* [EXERCISE]:
Return each line of the data below that contains the string "blue".

[Start of section]

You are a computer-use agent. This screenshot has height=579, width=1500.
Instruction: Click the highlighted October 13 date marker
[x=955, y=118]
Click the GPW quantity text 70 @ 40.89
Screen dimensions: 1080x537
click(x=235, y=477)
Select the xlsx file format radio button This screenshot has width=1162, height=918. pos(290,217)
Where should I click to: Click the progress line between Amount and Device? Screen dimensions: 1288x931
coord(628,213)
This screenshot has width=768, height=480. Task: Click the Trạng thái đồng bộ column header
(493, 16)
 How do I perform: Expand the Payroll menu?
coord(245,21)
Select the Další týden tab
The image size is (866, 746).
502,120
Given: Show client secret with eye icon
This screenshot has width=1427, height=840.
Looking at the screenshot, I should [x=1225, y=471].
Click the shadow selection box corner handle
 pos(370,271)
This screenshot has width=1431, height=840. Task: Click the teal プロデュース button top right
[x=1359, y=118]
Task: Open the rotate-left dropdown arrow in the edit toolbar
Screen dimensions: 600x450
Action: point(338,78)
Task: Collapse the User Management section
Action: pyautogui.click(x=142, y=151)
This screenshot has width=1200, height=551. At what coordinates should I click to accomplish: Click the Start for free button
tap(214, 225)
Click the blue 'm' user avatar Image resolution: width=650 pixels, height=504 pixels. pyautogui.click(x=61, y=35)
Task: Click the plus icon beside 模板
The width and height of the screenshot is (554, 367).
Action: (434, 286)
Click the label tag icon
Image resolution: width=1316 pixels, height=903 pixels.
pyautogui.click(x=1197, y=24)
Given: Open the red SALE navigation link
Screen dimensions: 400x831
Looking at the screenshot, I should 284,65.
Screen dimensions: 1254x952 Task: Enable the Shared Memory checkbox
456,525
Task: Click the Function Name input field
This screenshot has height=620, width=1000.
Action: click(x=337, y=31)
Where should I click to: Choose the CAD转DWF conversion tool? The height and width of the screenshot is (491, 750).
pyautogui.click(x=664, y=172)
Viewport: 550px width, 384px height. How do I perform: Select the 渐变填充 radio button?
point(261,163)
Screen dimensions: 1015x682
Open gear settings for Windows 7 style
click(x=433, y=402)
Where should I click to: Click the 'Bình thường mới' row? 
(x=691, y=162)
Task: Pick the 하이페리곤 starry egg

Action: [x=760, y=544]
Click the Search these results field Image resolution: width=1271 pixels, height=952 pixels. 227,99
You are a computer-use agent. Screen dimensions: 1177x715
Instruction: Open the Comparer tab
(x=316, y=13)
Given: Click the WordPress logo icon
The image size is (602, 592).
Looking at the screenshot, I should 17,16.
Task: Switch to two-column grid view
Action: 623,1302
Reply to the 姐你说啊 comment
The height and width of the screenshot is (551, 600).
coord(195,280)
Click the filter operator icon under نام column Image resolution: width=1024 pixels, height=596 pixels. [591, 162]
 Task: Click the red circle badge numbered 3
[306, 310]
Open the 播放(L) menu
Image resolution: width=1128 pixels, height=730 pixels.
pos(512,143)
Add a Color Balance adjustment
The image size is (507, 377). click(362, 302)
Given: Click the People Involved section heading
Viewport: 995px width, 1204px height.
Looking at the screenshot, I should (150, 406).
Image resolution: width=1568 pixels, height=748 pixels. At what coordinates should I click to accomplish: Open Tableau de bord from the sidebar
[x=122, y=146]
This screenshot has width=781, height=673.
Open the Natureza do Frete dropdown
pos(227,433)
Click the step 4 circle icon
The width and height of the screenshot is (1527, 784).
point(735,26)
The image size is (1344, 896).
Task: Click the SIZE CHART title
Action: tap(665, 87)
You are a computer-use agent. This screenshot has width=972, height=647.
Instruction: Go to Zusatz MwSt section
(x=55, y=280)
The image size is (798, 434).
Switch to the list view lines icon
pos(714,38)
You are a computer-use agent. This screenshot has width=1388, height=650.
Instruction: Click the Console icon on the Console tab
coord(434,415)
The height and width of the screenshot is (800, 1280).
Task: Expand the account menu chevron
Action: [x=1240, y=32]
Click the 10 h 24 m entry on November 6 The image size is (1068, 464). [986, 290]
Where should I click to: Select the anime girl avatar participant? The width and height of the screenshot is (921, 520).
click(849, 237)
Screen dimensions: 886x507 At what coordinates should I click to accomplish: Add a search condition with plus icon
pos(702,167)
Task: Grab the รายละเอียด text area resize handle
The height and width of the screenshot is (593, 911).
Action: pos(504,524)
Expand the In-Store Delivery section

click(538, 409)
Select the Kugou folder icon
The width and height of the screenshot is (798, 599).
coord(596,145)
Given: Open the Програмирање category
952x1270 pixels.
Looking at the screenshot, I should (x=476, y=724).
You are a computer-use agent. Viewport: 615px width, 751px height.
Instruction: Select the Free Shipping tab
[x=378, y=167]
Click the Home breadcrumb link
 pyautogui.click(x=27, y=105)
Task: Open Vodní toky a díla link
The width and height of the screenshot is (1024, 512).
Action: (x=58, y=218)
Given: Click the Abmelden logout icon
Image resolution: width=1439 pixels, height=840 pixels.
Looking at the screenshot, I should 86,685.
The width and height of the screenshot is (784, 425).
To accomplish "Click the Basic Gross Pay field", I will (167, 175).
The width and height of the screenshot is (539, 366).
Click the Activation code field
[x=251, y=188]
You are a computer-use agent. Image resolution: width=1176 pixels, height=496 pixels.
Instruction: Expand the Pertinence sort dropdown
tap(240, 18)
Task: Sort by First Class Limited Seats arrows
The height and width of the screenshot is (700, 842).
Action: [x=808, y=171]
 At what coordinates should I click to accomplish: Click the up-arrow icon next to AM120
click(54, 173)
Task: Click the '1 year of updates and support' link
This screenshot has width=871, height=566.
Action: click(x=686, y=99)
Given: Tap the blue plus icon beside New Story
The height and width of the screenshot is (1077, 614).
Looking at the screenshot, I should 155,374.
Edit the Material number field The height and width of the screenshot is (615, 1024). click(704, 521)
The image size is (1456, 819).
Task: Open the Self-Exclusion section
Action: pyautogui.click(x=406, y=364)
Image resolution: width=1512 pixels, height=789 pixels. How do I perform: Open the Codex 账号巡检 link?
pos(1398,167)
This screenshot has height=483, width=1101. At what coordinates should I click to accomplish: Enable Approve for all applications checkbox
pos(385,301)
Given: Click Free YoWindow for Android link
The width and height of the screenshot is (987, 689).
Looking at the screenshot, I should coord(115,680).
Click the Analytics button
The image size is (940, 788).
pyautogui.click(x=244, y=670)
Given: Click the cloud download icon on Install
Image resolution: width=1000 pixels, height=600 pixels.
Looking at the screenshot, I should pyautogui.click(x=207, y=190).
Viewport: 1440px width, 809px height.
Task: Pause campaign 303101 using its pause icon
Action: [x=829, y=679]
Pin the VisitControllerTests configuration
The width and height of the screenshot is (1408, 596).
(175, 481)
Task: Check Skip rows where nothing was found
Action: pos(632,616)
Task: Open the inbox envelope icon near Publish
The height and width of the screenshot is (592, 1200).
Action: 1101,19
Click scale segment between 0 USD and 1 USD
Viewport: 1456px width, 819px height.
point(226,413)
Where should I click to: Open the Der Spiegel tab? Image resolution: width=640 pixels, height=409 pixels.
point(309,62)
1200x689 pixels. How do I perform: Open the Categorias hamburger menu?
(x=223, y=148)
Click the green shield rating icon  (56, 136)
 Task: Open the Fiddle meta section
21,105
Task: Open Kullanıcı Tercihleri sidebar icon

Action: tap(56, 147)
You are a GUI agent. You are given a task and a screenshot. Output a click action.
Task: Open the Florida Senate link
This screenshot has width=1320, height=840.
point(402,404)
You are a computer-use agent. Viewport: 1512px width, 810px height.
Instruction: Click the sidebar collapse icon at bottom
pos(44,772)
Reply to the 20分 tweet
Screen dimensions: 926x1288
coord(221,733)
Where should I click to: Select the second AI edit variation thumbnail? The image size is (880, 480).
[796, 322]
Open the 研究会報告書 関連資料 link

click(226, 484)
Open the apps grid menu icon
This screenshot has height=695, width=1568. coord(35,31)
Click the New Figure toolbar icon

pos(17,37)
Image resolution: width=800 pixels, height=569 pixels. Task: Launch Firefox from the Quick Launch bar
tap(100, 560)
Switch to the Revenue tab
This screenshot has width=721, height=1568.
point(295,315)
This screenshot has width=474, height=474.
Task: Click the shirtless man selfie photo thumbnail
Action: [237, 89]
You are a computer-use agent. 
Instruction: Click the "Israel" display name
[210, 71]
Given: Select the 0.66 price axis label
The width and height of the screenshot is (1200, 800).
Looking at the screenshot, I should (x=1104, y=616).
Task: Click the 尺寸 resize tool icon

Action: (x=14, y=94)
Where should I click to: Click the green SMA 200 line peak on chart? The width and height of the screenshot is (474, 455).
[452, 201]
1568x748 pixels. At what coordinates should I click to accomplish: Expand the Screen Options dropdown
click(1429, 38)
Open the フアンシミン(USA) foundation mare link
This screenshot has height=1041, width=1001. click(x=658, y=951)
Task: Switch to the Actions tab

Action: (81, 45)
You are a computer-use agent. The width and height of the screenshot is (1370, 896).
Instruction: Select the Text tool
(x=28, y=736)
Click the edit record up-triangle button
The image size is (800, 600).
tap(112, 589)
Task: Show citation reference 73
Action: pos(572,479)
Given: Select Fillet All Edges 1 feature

[End of section]

* [RESPONSE TO THIS EXERCISE]:
Click the blue 'm' user avatar Image resolution: width=650 pixels, height=504 pixels. pyautogui.click(x=61, y=35)
Given: Tap the blue plus icon beside New Story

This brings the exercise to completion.